La luminosité de l’espace, l’éclat des couleurs, offrent un contrepoint ironique au noir et blanc des photographies d’archive, et à la noirceur métaphorique du Code de Louis XIV. Ce « lien manquant », c’est celui qui se déploie dans les rouleaux peints pendant du plafond, disant la présence vivante d’une pensée à l’œuvre contre la violence d’une aberration politico-économique. Mais les photos noir et blanc, dans la précision de leur contraste, attestent aussi cette vitalité de la rencontre, de la transmission, de la décision commune, de l’ouverture, à travers l’histoire, aux possibilités d’une éducation émancipatrice à l’encontre du discours colonial, dont la matrice aussi violente qu’absurde est exhibée dans les pages du Code Noir. Par les lumières, les formes, les couleurs, un véritable dispositif scénique atteste ici des luttes contre la barbarie de ceux-là mêmes que leurs bourreaux qualifiaient de « barbares ». Ce n’est pas seulement l’ineptie pompeuse du Code Noir qui est exhibée, mais la tradition vivante de ceux qui ont encore à en affronter les séquelles.

Dans une autre salle centrale est exposé le travail de Sergio Zevallos, d’origine péruvienne. Il s’intitule A War Machine, reprenant le concept de « machine de guerre » élaboré par Deleuze et Guattari dans Mille Plateaux, où l’on en trouve cette présentation :

Quant à la machine de guerre en elle-même, elle semble bien irréductible à l'appareil d'État, extérieure à sa souveraineté, préalable à son droit : elle vient d'ailleurs. Indra, le dieu guerrier, (…) serait plutôt comme la multiplicité pure et sans mesure, la meute, irruption de l'éphémère et puissance de la métamorphose. Il dénoue le lien autant qu'il trahit le pacte. Il fait valoir une furor contre la mesure, une célérité contre la gravité, un secret contre le public, une puissance contre la souveraineté, une machine contre l'appareil.

La machine de guerre sera ainsi ce qui échappe, par sa dynamique, aux violences contraignantes de l’appareil d’État.

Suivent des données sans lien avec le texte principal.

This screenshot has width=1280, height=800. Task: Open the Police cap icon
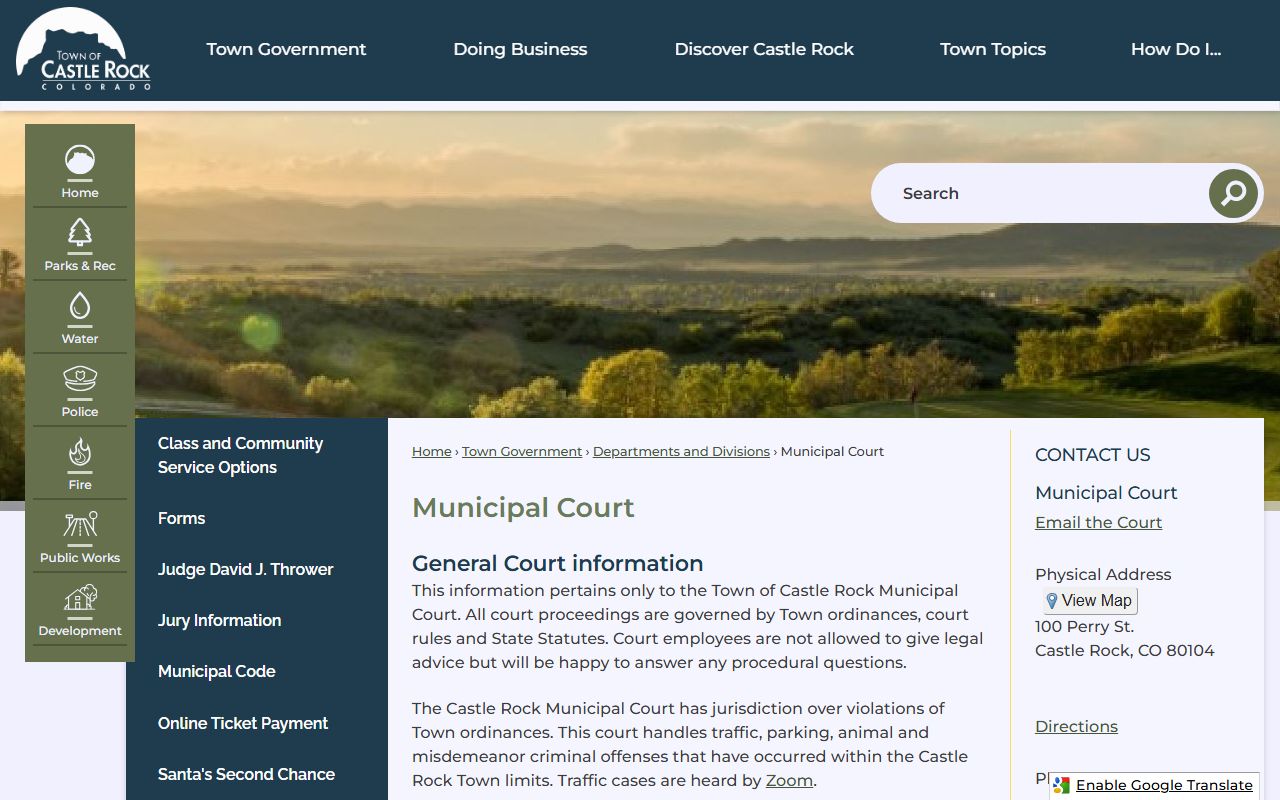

Sergio Zevallos va mettre en tension dans la même salle, les dessins d’une sexualité contrainte et anatomisée sur un mur, et sur le mur d’en face les portraits diffusés dans les photographies de presse, des principaux chefs d’État et dirigeants de banques et de multinationales, placés côte à côte comme des repris de justice.
Entre les deux murs, à la façon des moulages caricaturaux de Daumier représentant les notables de la France du XIXème siècle, sont disposées dans des vitrines les têtes réduites de ces dirigeants du XXIème siècle, traitées comme les ennemis des Indiens Jivaros. L’outrage symbolique de la caricature répond ainsi à la violence réelle de la globalisation politico-économique.

Dans un autre espace, sous le nom d’Archive précaire, l’artiste grec Stefanos Tsivopoulos scénographie un dispositif pluriel de projections diapositives autour d’une architecture circulaire, présentant les différents actes de l’inféodation de la Grèce aux puissances américaines et européennes à la fin de la Deuxième Guerre Mondiale. Seulement des images d’archive, dont les collisions mettent bel et bien en scène des collusions, que les gestes d’une performeuse viennent éclairer et désigner.
Écrivant L’œuvre d’art à l’ère de sa reproductibilité technique, Walter Benjamin appelait à une politisation de l’esthétique qui permette, par l’art, d’entrer dans le champ de la conflictualité politique. Entre Athènes et Kassel, cet appel a résonné, contre tous les silences et les dénis de la barbarie économique.